SAN DIEGO — Sporting a bright smile and the polished Super Bowl ring he won as a star NFL player in the late 1980s, Craig McEwen doesn’t fit the archetype of someone teetering on the brink of homelessness.
Evicted from his San Diego County apartment last July, McEwen — who endured repeated concussions during his six seasons in the NFL — scoured housing listings for anything he could afford.
Working as a part-time groundskeeper at a golf course for $15 an hour, his frantic search turned up nothing. So, feeling overwhelmed by rents pushing $3,000 a month for a one-bedroom apartment, he made a plan: move into his truck or rent a storage container to live in — an alternative he turned to when he was previously homeless in 2004.
McEwen is hopeful that a massive health care initiative in California offering new, specialized social services will help him get back on his feet.
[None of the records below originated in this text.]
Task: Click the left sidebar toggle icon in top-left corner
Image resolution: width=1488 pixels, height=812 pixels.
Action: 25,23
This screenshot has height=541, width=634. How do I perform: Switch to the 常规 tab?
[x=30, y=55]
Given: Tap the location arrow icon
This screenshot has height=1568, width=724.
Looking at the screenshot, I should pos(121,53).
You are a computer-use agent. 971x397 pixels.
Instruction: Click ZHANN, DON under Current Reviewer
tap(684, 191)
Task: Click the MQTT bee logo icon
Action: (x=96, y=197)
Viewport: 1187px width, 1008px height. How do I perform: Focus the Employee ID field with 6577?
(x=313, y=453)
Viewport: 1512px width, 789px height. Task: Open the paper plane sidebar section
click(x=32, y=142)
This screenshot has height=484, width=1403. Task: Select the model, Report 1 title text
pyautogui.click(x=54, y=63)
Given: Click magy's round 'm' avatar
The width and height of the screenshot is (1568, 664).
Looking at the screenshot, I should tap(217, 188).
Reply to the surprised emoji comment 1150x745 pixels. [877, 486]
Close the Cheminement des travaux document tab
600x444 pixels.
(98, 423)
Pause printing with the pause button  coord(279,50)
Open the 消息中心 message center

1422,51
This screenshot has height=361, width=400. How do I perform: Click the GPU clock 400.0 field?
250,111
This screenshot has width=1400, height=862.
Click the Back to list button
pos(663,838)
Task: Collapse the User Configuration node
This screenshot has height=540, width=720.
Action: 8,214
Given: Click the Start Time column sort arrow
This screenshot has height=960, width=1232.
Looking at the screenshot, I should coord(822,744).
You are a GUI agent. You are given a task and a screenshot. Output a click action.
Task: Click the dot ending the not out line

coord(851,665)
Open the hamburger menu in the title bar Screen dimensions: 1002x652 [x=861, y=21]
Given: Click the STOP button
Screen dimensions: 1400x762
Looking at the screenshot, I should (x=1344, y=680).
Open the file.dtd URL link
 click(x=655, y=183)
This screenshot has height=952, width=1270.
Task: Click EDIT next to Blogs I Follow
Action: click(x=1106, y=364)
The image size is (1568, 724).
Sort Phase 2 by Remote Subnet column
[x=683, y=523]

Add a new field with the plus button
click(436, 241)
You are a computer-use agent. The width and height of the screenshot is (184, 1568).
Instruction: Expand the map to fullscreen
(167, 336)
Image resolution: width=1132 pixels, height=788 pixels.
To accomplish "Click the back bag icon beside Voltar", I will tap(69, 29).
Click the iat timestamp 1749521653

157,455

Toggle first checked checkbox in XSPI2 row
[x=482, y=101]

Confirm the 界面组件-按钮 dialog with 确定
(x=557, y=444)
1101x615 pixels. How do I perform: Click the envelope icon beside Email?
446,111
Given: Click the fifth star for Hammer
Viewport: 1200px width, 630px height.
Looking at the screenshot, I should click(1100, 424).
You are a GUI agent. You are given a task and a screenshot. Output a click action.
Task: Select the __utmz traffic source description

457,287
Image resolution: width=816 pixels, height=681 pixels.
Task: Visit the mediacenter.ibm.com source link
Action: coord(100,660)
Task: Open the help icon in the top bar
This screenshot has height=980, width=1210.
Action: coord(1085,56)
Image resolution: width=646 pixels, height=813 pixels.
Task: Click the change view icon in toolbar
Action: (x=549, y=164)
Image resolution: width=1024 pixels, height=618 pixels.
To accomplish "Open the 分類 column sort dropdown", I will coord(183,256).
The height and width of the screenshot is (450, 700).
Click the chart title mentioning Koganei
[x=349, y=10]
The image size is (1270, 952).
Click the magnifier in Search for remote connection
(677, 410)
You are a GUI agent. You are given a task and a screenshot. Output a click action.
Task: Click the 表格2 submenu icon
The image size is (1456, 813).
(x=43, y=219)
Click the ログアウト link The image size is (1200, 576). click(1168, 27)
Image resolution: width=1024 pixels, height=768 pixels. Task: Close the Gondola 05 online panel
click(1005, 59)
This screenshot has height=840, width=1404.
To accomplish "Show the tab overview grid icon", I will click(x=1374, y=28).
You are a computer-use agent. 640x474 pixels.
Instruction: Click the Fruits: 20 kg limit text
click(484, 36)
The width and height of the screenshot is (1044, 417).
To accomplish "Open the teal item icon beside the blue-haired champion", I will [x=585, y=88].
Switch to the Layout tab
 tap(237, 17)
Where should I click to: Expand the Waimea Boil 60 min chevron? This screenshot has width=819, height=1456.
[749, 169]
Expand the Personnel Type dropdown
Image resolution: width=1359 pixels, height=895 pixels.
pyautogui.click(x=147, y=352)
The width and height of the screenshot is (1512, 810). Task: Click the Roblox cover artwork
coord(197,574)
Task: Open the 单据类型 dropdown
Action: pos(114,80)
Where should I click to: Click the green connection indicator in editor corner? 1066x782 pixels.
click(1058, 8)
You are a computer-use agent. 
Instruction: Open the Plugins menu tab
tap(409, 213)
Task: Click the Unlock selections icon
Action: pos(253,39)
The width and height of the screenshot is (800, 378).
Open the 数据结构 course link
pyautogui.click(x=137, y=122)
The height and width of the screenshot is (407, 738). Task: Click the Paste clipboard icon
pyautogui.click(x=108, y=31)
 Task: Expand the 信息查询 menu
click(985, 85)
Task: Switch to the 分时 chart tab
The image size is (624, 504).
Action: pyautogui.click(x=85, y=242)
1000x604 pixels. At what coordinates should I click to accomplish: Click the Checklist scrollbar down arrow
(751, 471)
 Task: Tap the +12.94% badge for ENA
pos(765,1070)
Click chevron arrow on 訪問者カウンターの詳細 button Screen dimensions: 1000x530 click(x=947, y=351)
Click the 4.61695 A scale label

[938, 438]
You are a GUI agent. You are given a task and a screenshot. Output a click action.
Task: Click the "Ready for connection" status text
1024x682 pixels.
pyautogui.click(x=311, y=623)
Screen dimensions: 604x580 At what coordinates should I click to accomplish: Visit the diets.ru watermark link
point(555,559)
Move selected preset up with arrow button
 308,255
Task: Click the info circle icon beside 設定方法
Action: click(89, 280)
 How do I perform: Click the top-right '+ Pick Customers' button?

He is one of nearly 145,000 low-income Californians enrolled in CalAIM, an endeavor Gavin Newsom, the state’s Democratic governor, is spearheading to transform its Medicaid program, called Medi-Cal, into a new kind of safety net that provides housing and other services for people who are homeless or at risk of becoming homeless and have complicating conditions like mental illness or chronic disease that can make it difficult to manage life.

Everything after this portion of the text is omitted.